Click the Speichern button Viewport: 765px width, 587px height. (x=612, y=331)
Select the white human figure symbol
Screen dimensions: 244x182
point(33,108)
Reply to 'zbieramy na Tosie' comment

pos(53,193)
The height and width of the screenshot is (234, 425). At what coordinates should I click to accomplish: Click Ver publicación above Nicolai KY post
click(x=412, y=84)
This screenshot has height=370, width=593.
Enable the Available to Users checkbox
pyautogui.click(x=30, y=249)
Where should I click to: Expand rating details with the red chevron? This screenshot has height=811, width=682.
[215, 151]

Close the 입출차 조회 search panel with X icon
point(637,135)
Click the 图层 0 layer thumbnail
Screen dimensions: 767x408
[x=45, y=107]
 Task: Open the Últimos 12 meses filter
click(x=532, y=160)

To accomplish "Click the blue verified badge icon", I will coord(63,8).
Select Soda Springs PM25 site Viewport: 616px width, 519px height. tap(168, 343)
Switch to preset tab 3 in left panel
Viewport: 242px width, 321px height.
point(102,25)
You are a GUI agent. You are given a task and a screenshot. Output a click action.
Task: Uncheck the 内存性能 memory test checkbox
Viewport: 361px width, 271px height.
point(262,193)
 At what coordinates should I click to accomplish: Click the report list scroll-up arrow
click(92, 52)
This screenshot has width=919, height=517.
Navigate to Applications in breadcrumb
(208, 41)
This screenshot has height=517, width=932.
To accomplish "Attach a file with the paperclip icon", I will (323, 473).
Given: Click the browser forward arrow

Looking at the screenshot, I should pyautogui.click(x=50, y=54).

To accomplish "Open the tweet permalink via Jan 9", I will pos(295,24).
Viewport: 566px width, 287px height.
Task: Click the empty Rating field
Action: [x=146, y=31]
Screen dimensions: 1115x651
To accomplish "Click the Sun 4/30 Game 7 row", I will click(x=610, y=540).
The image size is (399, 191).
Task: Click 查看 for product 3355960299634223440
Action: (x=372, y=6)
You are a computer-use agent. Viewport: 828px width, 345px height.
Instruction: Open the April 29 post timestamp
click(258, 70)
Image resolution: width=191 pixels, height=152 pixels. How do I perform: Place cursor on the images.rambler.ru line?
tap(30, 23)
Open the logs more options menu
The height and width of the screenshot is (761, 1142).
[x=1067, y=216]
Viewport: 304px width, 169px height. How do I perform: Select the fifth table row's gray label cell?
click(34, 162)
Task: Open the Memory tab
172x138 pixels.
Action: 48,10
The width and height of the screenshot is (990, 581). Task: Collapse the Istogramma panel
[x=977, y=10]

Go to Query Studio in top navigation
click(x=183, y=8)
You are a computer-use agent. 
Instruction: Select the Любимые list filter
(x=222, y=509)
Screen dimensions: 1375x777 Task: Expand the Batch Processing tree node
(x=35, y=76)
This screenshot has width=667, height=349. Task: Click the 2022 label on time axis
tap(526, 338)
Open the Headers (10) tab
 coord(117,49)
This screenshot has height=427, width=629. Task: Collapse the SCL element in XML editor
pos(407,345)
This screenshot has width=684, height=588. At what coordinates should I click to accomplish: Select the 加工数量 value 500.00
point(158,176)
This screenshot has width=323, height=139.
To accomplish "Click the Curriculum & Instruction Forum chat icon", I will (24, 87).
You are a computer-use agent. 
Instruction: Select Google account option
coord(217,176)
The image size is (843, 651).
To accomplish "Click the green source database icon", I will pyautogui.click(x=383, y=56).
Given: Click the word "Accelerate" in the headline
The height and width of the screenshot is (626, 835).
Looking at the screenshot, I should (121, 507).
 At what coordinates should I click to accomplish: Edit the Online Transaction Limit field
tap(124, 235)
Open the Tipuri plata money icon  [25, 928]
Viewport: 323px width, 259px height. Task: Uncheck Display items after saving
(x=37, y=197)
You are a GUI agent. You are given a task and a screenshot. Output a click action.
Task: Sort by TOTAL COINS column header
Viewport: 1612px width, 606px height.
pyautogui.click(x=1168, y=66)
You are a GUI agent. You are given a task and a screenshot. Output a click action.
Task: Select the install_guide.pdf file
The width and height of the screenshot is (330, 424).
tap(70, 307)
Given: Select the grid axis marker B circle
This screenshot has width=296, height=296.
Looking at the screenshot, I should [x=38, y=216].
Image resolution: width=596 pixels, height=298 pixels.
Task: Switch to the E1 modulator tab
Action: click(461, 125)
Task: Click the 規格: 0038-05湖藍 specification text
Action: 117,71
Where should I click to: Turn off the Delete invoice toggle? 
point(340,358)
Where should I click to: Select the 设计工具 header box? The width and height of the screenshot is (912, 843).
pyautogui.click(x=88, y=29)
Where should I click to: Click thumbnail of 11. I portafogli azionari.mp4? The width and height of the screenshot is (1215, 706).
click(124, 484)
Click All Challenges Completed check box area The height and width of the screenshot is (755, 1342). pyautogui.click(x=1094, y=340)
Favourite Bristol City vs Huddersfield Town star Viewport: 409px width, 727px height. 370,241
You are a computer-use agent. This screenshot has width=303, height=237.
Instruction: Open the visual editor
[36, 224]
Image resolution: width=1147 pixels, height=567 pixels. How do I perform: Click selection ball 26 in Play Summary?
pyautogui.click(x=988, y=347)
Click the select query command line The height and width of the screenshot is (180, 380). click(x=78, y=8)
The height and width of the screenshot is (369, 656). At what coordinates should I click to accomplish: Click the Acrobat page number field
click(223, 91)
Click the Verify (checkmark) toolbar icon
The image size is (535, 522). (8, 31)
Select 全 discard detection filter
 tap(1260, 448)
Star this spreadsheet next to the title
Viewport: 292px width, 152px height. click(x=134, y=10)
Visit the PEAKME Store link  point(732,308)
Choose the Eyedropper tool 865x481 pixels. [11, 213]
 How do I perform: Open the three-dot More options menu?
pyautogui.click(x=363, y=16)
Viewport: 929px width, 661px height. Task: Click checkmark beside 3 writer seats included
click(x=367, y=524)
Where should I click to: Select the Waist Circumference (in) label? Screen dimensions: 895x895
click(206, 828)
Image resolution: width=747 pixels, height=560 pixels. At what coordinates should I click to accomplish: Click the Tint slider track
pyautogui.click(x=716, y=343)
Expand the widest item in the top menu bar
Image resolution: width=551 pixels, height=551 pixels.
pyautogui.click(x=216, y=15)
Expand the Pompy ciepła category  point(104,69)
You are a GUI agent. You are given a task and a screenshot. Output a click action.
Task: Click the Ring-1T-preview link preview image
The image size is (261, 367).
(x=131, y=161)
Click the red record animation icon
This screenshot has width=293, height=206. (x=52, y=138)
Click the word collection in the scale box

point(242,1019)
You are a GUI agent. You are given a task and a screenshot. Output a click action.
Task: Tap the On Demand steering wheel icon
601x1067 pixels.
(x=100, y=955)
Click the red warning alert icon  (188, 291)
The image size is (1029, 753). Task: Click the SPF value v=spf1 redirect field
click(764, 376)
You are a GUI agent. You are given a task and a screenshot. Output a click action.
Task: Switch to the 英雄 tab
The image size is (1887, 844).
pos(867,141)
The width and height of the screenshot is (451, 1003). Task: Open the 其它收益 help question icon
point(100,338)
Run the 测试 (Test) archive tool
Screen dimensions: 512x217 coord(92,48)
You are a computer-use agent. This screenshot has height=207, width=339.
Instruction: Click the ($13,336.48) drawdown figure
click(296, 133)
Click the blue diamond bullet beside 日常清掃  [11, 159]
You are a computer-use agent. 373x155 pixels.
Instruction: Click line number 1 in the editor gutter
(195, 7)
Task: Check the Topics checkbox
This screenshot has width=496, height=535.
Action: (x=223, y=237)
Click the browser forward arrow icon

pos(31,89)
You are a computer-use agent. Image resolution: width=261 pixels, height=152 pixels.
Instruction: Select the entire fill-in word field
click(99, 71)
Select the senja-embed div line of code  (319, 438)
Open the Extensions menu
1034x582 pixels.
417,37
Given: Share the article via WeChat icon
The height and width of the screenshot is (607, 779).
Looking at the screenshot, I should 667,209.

■ ■ ■ ■ ■ ■ ■

When you reach the line that contains "The height and width of the screenshot is (607, 779)." in the material above, please copy it and every line after it exactly, stopping only at the last line.

The height and width of the screenshot is (607, 779).
Looking at the screenshot, I should 667,209.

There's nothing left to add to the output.